### Your goal
Wherever a line holds the word "Given", copy that line from the data.

(Records to use Opens)

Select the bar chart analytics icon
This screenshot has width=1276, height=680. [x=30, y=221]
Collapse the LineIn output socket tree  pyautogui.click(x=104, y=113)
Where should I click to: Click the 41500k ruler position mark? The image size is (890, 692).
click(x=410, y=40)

(Records to use Closes)
(Records to use Opens)

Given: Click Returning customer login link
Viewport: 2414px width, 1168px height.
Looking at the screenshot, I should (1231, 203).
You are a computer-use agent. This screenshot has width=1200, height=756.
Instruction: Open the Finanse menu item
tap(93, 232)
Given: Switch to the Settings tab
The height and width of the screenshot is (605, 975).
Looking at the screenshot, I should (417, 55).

(Records to use Closes)
(Records to use Opens)

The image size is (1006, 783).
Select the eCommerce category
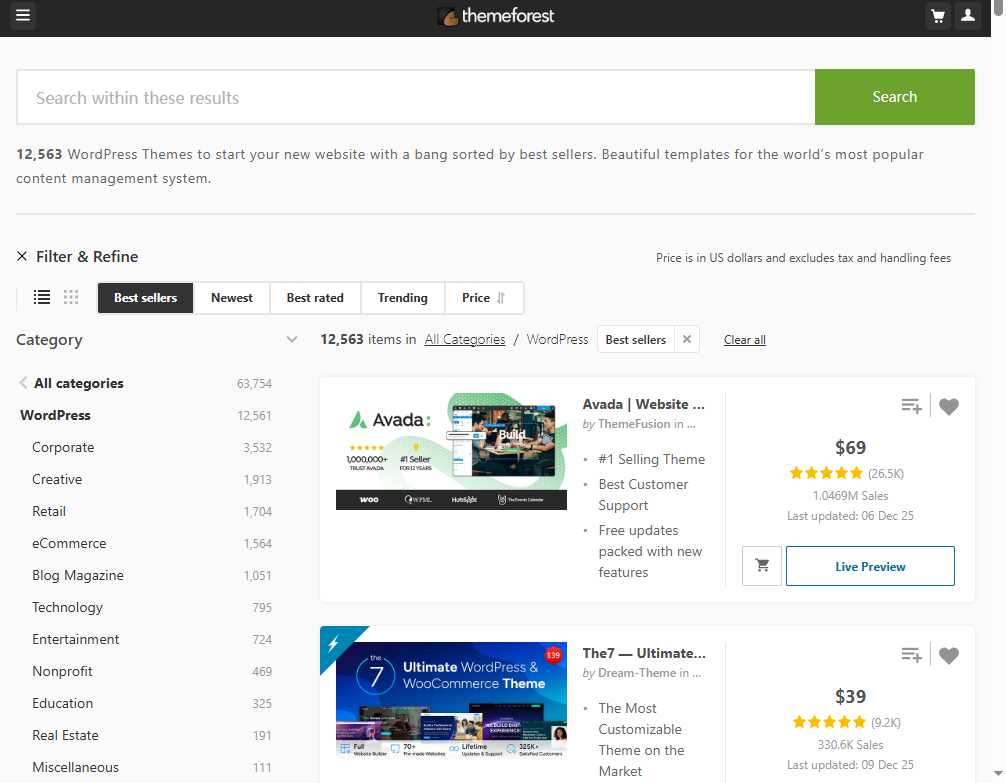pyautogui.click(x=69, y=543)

(Records to use Closes)

### Answer to this task
Given: Click Returning customer login link
Given: Switch to the Settings tab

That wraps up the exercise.